También las curaciones y «los milagros» —de cualquier clase que sean— llevan este rasgo fundamental escatológico. Allí donde aparece Jesús, comunica el «Todo», la armonía del yo, el tú (juntamente con la naturaleza y la cultura) y una imagen de Dios. Lo decisivo no es tanto la curación milagrosa aislada en sí, lo verdaderamente decisivo es únicamente que los hombres, por el compromiso suscitado por la «conspiración» de Jesús, experimenten la «paz» o la armonía del «Todo» y «crean», es decir, consideren como amable, estimen, valoren este «Todo» como lo únicamente verdadero y se vean libres, de ese modo, de la rigidez de toda situación moral y trágica. Así en las narraciones de curaciones se pone de relieve una y otra vez la «fe» y el «perdón de los pecados». Y al final no dicen los espectadores: Este es un médico, un psicoterapeuta, o un extraordinairo realizador de prodigios, un taumaturgo. Más bien, se sienten sumidos en un sagrado temor y en una fascinación religiosa : «se admiran» y «están fuera de Sí»; pues el misterio divino se ha derramado como el aterrador y fascinante «todo en todo y para todo».

Jesús no fuerza, en modo alguno, a los hombres a que le amen ; eso sería destruir el «Todo». Lucha por los hombres y siente un escalofrío cuando ellos no se abren (cfr. por ejemplo, Le 13, 34 s). No los aprisiona en una imagen, sino que intenta liberarlos de las imágenes fabricadas por ellos mismos. Esto mismo es lo que manifiesta también su palabra con frecuencia estremecedora, «provocativa» y tajante frente a los fariseos ; es, en definitiva, una palabra de amor, «una palabra alentadora», atractiva. Cuando Jesús designa su yugo como suave (Mt 11, 30), significa que no quiere imponer nuevas leyes, ideas o normas en las que los hombres queden apresados y se opriman a sí mismos y a los demás. Su invitación y su llamada es: estar abiertos a todo, es decir, al «Todo». La seriedad radical de esta actitud fundamental de Jesús la manifiesta él mismo ante su muerte injusta : ningún rasgo de amargura, ningún reproche, ningún endurecimiento marca su comportamiento ; permanece disponible hasta el fin y esto le hace disponible para todos los tiempos.

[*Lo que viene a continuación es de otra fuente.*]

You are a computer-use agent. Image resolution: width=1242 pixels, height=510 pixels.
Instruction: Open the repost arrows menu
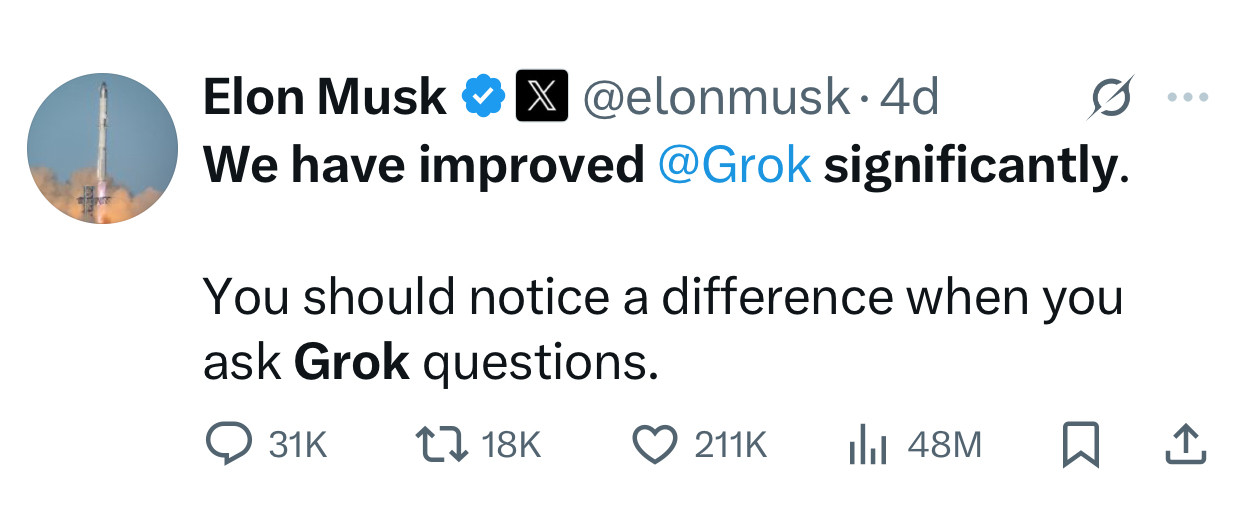point(441,444)
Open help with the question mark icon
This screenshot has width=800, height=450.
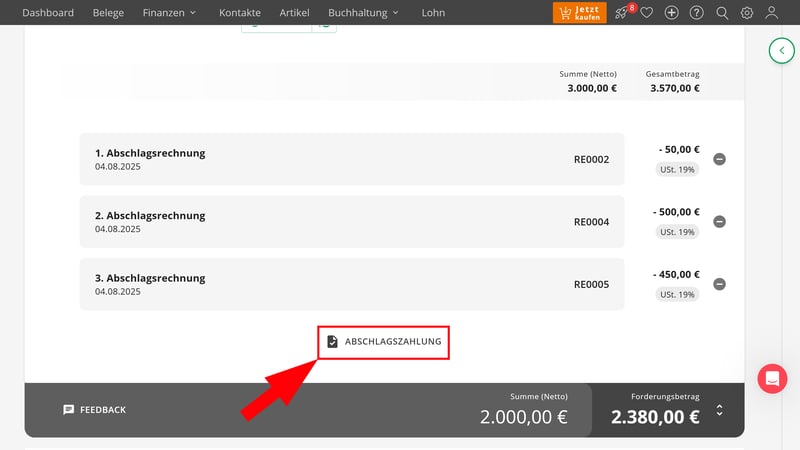click(x=697, y=13)
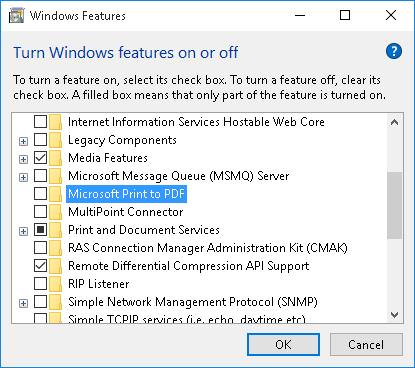Enable the Microsoft Print to PDF checkbox

[40, 194]
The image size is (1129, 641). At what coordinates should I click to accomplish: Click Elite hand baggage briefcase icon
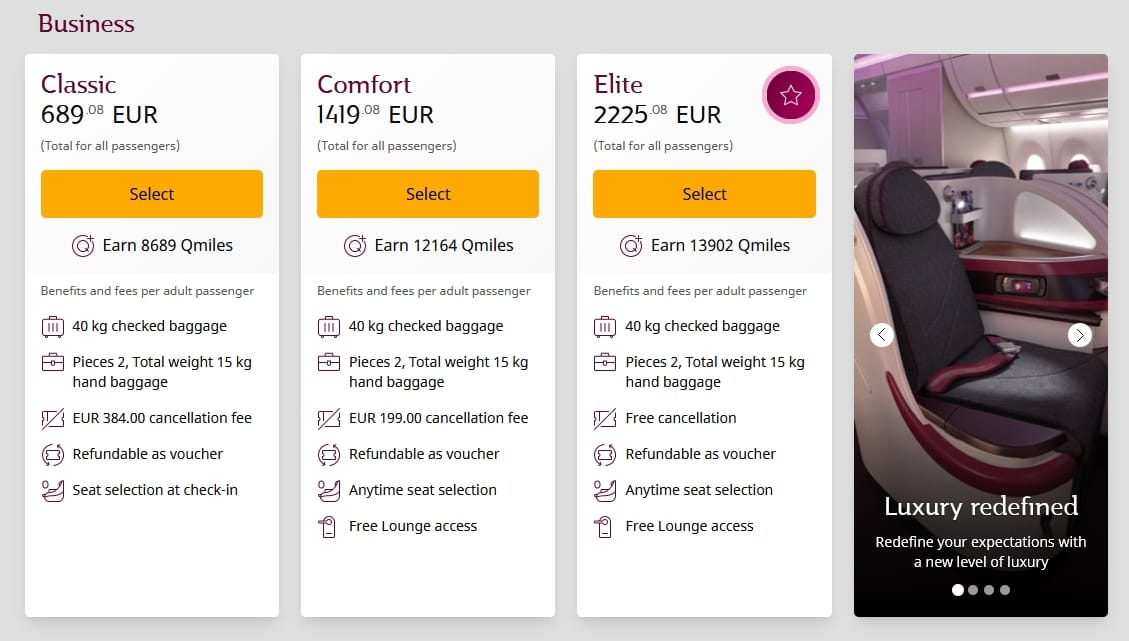pos(605,363)
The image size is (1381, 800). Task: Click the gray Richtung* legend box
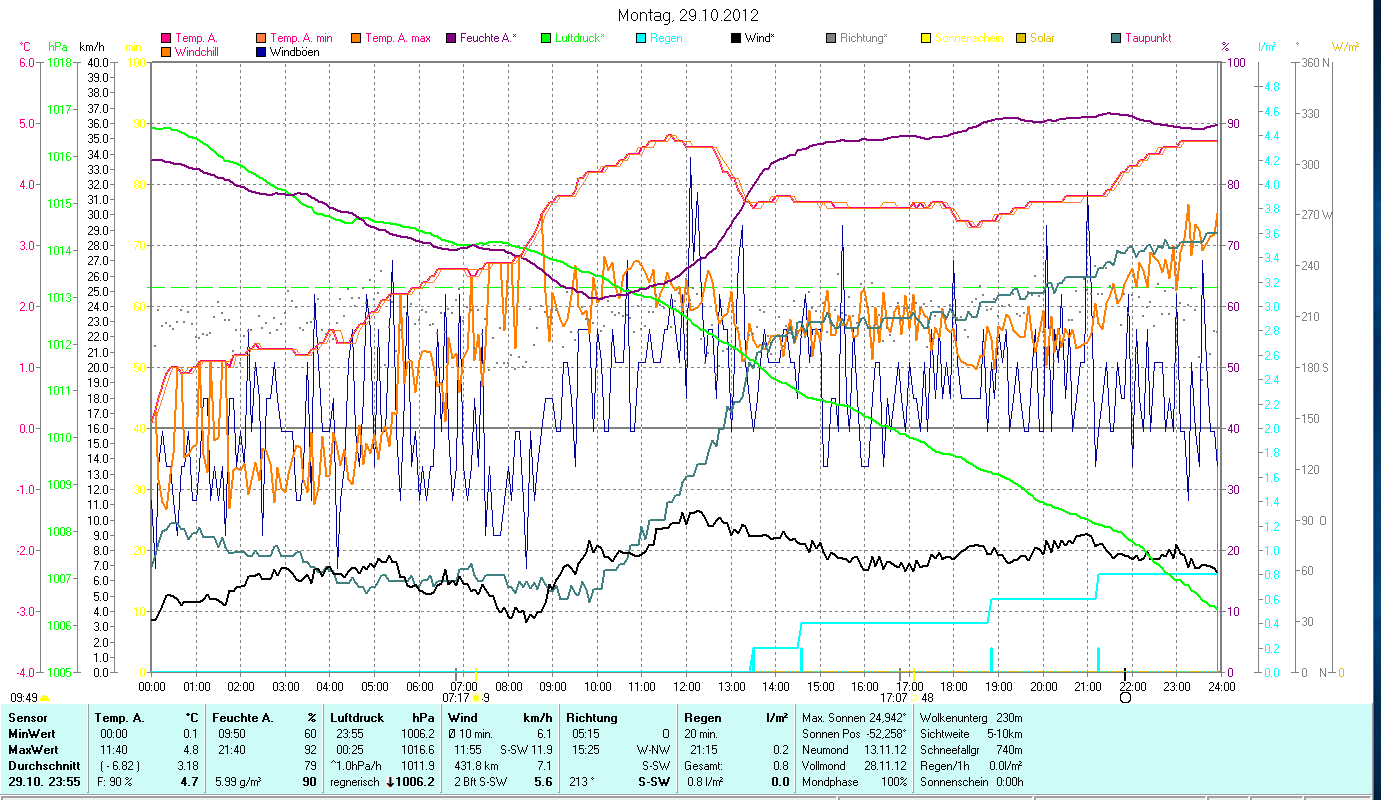pyautogui.click(x=831, y=39)
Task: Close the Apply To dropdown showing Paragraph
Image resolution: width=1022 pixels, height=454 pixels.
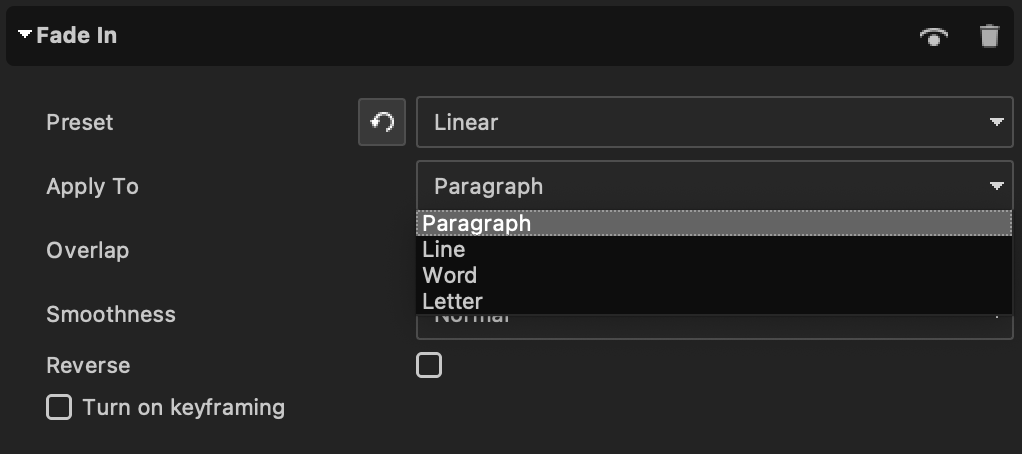Action: tap(714, 186)
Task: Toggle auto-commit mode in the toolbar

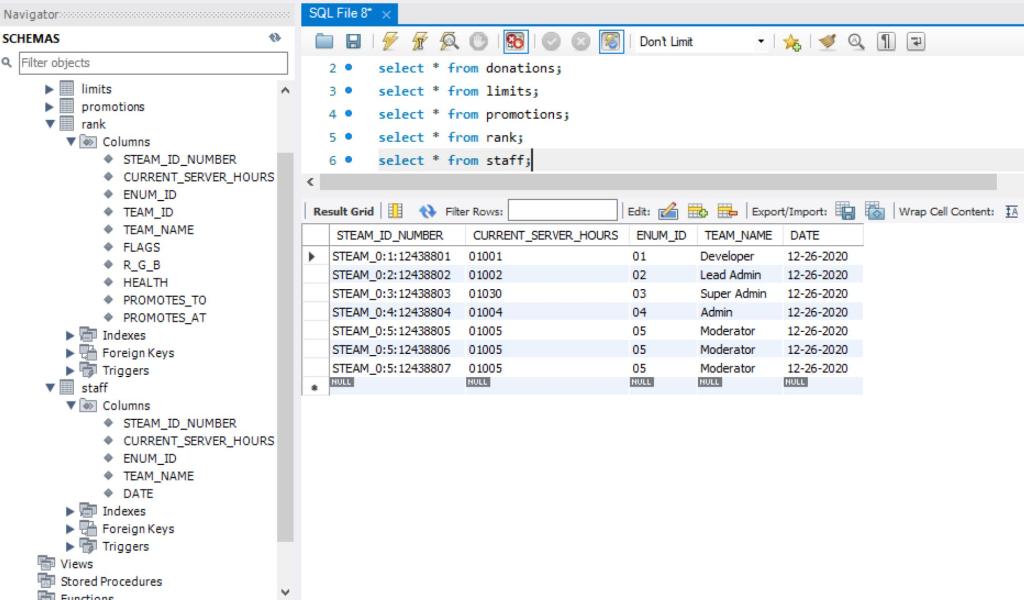Action: (610, 41)
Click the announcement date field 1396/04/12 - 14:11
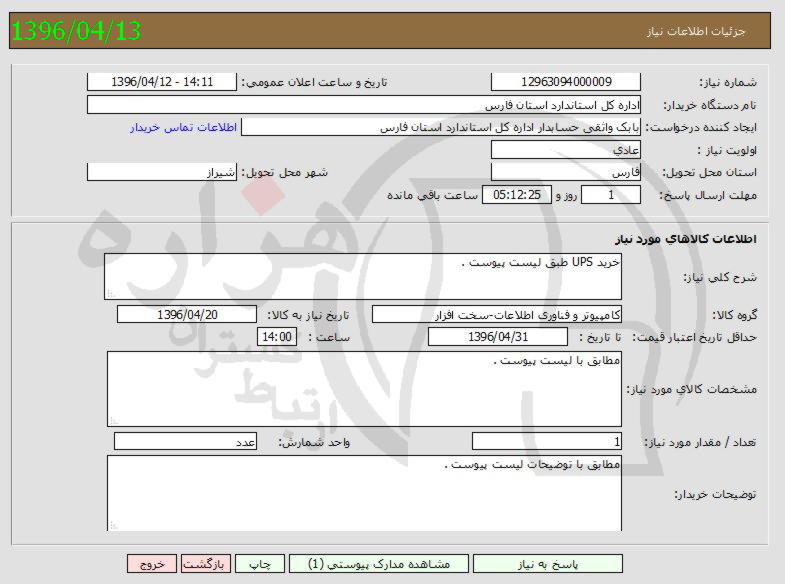This screenshot has width=785, height=584. (163, 82)
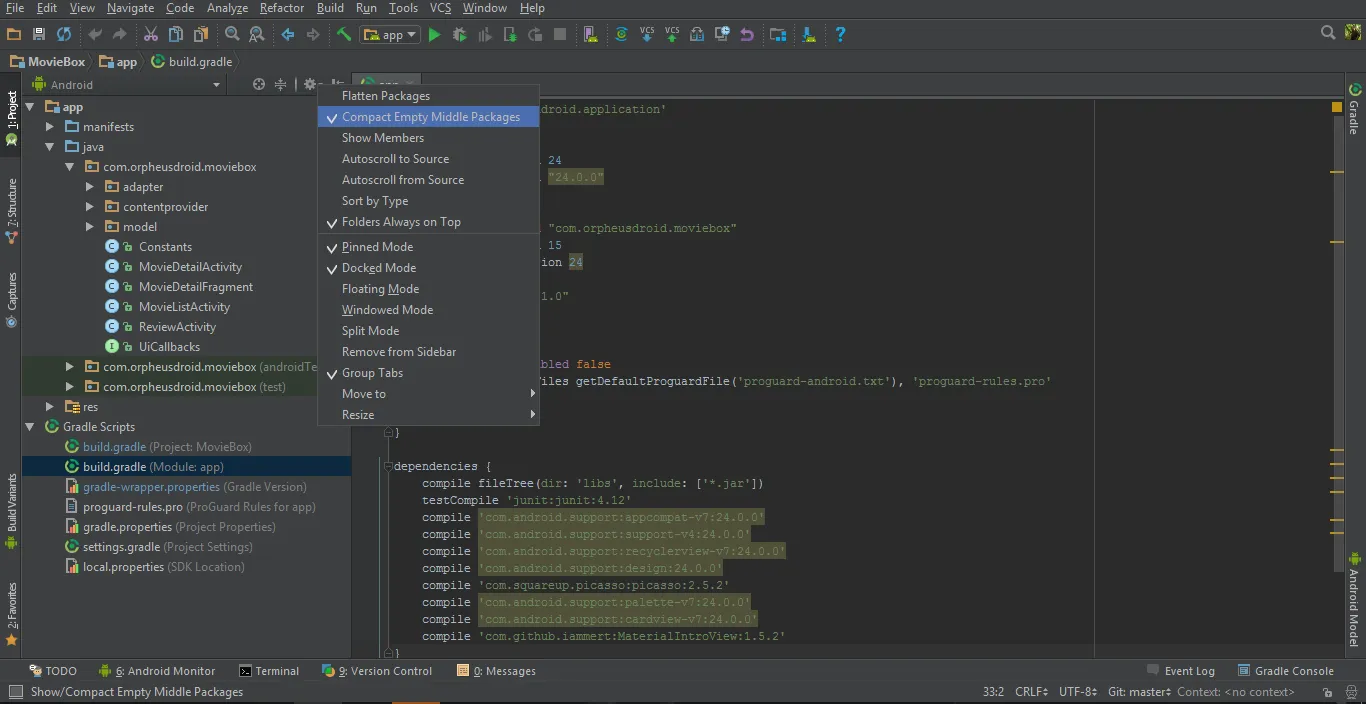The image size is (1366, 704).
Task: Open the Refactor menu
Action: point(281,8)
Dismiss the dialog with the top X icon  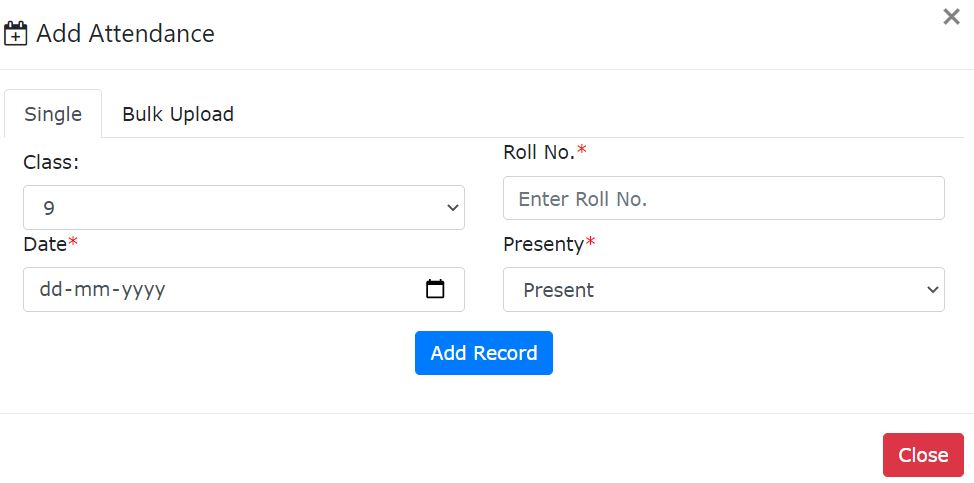coord(951,17)
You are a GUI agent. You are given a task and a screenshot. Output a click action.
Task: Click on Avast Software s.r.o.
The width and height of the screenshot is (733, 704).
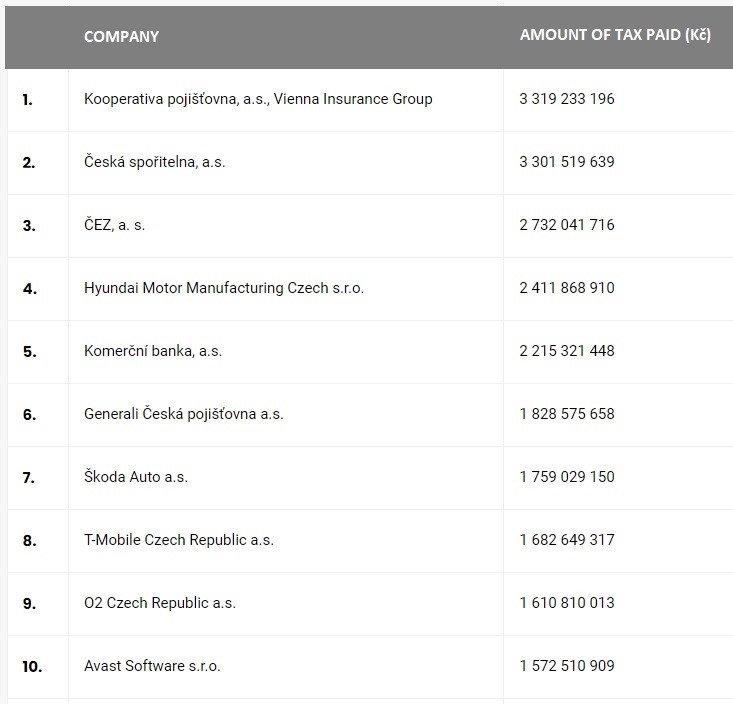click(152, 666)

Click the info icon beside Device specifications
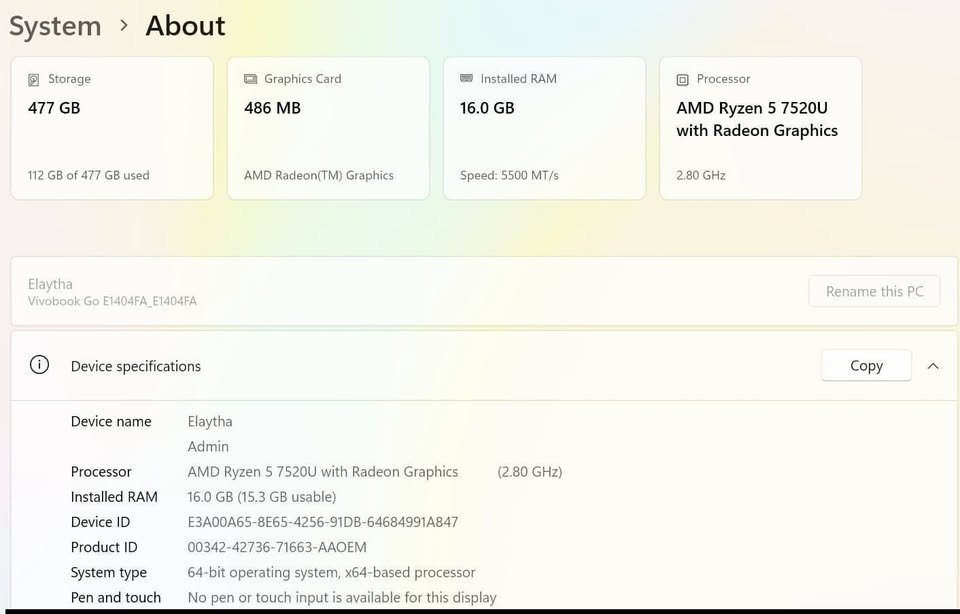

Vamos a acabar estas escasas referencias a la vida de Jesús poniendo de relieve, una vez más, la característica decisiva del amor de Jesús a la naturaleza y al prójimo, o sea su dimensión escatológica : El amor de Jesús es la radical «pro-existencia», existencia en favor de ; es decir, es un estar dispuesto para el «Todo» y, por eso, al mismo tiempo, su anticipación. Si nuestro amor quiere ser cristiano, tiene que llevar necesariamente este rasgo fundamental escatológico : el amor no excluye, sino que se dirige a todo ; no sólo lo tiene presente, sino que lo «contempla», es decir, suscita en ello, en cuanto es posible, la perfección y lo conduce incluso a la perfección completa.

Apenas necesitamos mencionar que la educación en sentido cristiano significa la introducción a la «disponibilidad», «al amor generoso» y a la «objetividad» prospectiva y propulsiva : aquella misma actitud dinámico-escatológica que constituye la vida de Jesús.